L’étude comparative entre débits moyens prélevés et débits disponibles montrent que globalement, même s’ils sont conséquents, les prélèvements, à l’exception de quelques bassins (notamment au droit de la masse d’eau   HG208), ne sont pas excessifs. Néanmoins, par suite des variations climatiques présentes et futures et de possibles demandes de prélèvements pour l’irrigation centrées sur les mois les plus critiques de l’étiage, les prélèvements moyens actuels sont susceptibles de ne pas être satisfaits à raison de quatre années sur cinq au droit de certains bassins versants.

Manque de connaissances et apports complémentaires

Le manque de connaissance concernant la répartition temporelle et spatiale des volumes de prélèvements a conduit à émettre des hypothèses fortes ne permettant pas, par exemple, d’évaluer leurs impacts sur les débits d’étiage des cours d’eau. Il a ainsi été admis que les quantités prélevées se déduisaient directement (sans retard) sur les débits mesurés aux stations hydrométriques. Cela revient à considérer que les prélèvements s’effectuent à proximité du cours d’eau, vision optimiste de la situation avec un étiage survenant après la période d’irrigation. De plus, la nature même du modèle (de type global) nécessite d’émettre des hypothèses essentielles à son fonctionnement qui ne permettent pas d’évaluer les marges d’incertitudes des résultats.

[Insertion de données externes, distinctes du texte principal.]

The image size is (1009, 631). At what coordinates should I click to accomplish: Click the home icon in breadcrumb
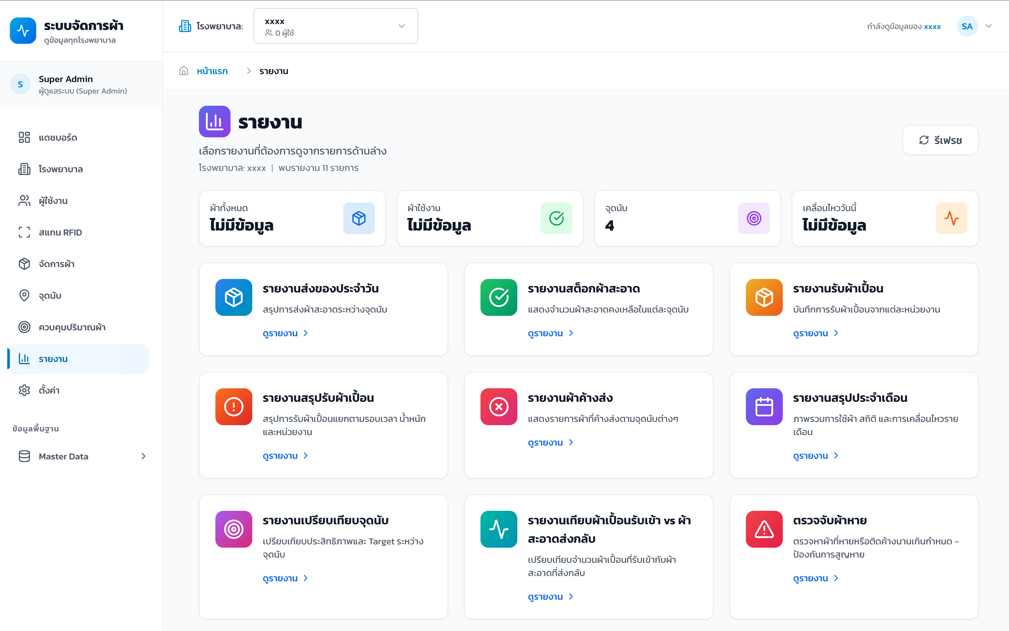click(x=184, y=71)
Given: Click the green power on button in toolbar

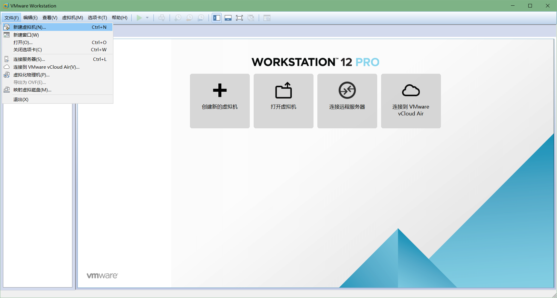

Une étude complémentaire est en cours de réalisation et doit notamment permettre de préciser les résultats obtenus pour les bassins versants jaugés ponctuellement en utilisant de nouvelles données historiques de jaugeages d’étiage (Stollsteiner, 2015).

Bibliographie

  • ASFIRANE F., WUILLEUMIER A., ALLIER D., VERJUS P. (2008) – Bassin Seine Normandie : estimation des volumes disponibles pour les prélèvements. Rapport final. Rapport BRGM/RP-56690-FR. 482 pages, 393 illustrations, 15 tableaux, 5 annexes : http://infoterre.brgm.fr/rapports/RP-56690-FR.pdf
  • PINAULT J.L., ALLIER D., CHABART M., PANNET P., PERCEVAL W. (2006) - Prévision des volumes d’eau exploitables de 10 bassins versants en champagne crayeuse. Rapport final. Rapport BRGM/RP-55087-FR. 110 pages, 55 figures, 4 tableaux, 4 annexes : http://infoterre.brgm.fr/rapports/RP-55087-FR.pdf
  • PINAULT J-L., ALLIER D., VERJUS P. (DIREN) (2006) – Bassin Seine-Normandie : estimation du volume disponible aux prélèvements de 45 petits bassins versants. Rapport final. BRGM/RP-55232-FR : http://infoterre.brgm.fr/rapports/RP-55232-FR.pdf
  • STOLLSTEINER P, BESSIERE H ; BRUGERON A. ; PINSON S (2013) - Connaissance des ressources réellement disponibles sur l’ensemble des bassins versants crayeux Bassin Seine-Normandie en Champagne-Ardenne -Rapport final -BRGM/RP 61371-FR de septembre 2013. 157 pages, 98 illustrations (figures et tableaux) et 3 annexes, CD : http://infoterre.brgm.fr/rapports/RP-61371-FR.pdf
  • STOLLSTEINER P. (2015) – Compléments à l’étude « Connaissance des ressources réellement disponibles sur l’ensemble des bassins versants crayeux ». Rapport BRGM/RP-64866-FR, nb. p., nb fig., nb ann. Publication en cours.